- IATA: PTJ; ICAO: YPOD;

Summary
- Airport type: Public
- Operator: Glenelg Shire Council
- Location: Portland, Victoria
- Elevation AMSL: 265 ft / 81 m
- Coordinates: 38°19′05″S 141°28′16″E﻿ / ﻿38.31806°S 141.47111°E
- Website: flyportlandairport.com

Map
- YPOD Location in Victoria

Runways
| Direction | Length |  | Surface |
| m | ft |
| 08/26 | 1,616 | 5,302 | Asphalt |
| 17/35 | 1,180 | 3,871 | Gravel |

Statistics (2014)
- Passengers: 7,405
- Aircraft Movements: 1,142
- Sources: Australian AIP and aerodrome chart and Bureau of Infrastructure, Transport and Regional Economics

= Portland Airport (Victoria) =

Airport in Portland, Victoria, Australia

Portland Airport is located within the locality of Cashmore, 7 NM northwest of Portland, Victoria, Australia. Opened in 1982, the airport is one of only three in the state outside Melbourne to receive regular passenger services, providing an important gateway for southwest Victoria. The airport is home to the Portland Aero Club and was previously a maintenance base of Sharp Airlines.
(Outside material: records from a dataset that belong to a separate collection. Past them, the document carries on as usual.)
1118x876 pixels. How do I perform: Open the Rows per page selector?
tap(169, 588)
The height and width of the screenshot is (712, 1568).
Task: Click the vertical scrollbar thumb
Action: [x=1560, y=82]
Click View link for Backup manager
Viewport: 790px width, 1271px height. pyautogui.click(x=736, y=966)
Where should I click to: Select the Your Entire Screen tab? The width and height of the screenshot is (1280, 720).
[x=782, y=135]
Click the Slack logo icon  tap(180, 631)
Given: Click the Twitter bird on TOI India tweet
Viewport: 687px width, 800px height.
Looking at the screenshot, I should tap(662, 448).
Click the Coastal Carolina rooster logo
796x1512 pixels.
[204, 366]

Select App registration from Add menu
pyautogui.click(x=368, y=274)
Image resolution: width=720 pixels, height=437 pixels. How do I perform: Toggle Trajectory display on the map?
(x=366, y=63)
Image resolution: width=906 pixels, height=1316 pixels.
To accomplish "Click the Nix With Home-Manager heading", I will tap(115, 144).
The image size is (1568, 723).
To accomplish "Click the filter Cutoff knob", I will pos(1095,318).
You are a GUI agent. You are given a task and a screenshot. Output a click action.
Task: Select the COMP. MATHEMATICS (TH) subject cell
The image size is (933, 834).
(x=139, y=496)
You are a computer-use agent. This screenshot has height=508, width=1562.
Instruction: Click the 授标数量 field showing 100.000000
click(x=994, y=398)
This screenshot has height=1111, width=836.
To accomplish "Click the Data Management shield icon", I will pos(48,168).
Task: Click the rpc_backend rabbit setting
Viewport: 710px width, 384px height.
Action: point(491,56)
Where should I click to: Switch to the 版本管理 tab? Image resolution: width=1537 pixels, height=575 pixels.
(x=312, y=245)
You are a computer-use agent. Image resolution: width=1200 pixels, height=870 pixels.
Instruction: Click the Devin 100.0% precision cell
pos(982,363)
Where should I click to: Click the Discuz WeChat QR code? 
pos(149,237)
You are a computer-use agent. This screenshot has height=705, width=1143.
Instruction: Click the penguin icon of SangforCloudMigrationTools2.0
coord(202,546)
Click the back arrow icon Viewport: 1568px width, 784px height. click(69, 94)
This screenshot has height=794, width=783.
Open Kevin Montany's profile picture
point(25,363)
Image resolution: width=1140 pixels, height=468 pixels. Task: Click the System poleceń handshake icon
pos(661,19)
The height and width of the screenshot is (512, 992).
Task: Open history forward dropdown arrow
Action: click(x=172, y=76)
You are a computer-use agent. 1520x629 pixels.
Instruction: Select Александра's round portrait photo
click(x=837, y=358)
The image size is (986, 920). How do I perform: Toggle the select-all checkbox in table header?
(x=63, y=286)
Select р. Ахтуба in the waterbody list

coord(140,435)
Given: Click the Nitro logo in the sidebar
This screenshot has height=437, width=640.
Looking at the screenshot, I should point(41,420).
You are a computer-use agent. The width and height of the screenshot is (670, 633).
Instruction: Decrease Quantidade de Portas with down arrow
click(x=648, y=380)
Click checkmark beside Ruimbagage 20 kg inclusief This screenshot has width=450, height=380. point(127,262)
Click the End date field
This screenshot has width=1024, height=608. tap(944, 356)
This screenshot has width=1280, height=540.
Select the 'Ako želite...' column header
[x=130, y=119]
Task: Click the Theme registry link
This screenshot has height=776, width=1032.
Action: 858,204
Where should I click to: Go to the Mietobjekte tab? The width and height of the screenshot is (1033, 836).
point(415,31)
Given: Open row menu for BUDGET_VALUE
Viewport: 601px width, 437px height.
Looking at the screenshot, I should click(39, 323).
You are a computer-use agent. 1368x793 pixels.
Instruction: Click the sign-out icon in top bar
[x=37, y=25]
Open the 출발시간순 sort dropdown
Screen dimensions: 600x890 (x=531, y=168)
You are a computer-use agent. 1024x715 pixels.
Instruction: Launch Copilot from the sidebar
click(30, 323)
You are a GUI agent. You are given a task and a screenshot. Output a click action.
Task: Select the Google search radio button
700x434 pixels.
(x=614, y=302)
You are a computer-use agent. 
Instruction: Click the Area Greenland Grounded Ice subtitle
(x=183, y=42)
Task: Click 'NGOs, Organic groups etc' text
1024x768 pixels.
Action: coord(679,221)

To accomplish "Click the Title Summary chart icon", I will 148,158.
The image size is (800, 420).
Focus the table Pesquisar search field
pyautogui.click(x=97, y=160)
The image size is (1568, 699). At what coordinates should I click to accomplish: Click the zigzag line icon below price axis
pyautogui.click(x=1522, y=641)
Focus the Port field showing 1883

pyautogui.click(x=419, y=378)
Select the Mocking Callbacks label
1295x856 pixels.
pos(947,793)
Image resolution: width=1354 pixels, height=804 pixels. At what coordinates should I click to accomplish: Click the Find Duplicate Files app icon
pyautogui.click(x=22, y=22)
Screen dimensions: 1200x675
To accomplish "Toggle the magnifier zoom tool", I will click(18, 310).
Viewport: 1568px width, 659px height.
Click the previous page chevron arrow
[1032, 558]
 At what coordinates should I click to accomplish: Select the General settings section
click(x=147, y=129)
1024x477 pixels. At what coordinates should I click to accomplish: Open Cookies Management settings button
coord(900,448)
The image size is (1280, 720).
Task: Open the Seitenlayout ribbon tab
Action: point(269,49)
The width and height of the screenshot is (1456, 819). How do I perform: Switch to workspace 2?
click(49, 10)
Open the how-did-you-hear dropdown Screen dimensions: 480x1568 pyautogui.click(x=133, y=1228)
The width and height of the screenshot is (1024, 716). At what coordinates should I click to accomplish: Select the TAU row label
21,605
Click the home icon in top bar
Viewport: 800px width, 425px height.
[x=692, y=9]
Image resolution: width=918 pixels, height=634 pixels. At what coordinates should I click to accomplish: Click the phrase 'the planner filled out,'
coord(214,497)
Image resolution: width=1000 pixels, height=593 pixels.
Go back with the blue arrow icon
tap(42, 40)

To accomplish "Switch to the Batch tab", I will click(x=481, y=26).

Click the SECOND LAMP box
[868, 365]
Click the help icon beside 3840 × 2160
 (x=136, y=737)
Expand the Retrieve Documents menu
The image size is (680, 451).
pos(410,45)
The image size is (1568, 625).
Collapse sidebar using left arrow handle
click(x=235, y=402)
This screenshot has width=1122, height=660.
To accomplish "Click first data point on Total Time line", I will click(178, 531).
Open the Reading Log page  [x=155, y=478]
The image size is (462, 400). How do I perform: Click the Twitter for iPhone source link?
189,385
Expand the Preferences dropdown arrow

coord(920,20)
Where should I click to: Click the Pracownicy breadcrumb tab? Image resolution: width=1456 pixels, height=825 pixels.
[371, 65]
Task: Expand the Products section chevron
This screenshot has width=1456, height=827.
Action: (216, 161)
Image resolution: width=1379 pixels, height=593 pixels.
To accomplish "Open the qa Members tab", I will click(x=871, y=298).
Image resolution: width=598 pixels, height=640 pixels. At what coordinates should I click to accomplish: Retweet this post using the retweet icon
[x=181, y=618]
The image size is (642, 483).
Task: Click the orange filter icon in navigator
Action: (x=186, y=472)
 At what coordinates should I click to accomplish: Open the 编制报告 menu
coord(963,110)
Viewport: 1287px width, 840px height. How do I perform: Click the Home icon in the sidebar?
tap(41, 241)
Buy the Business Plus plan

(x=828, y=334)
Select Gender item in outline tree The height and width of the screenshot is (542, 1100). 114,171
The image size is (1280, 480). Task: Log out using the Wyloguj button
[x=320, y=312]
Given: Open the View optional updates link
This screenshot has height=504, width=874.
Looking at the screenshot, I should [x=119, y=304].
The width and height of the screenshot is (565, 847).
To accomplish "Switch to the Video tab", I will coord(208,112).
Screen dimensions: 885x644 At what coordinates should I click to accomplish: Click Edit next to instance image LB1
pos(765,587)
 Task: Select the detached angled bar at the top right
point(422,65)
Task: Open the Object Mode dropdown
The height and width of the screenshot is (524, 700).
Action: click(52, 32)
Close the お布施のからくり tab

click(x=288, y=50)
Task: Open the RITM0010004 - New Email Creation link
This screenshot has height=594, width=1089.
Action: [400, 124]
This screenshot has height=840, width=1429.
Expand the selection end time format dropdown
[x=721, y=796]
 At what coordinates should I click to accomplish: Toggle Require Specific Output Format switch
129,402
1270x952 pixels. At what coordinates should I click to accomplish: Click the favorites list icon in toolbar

From 2009 onwards, the Victorian Government contributed funding for works to modernize the airport, including upgrade the airport's aprons, taxiways and terminal building, completed in 2014.

==Airport facilities==
Portland airport has two runways. The primary runway, 08/26 (1616 × 30 m) is sealed and equipped with both precision approach path indicators (PAPIs) at each end and Pilot Controlled Lighting which can be turned on and off by radio as required. Fuel and aircraft maintenance facilities are available. There is no control tower and pilots are required to co-ordinate aircraft movements using a Common Traffic Advisory Frequency (CTAF), while weather information is available on a discreet frequency. Airservices Australia maintain the Portland NDB navigation aid on the airport grounds.

==Airlines and destinations==

Since peaking at 14,436 passengers carried in 2010, passenger numbers through Portland airport have steadily declined. Between 2009 and 2013, Sharp Airlines linked the town with Adelaide, South Australia and Avalon Airport near Geelong, however these services have since been withdrawn.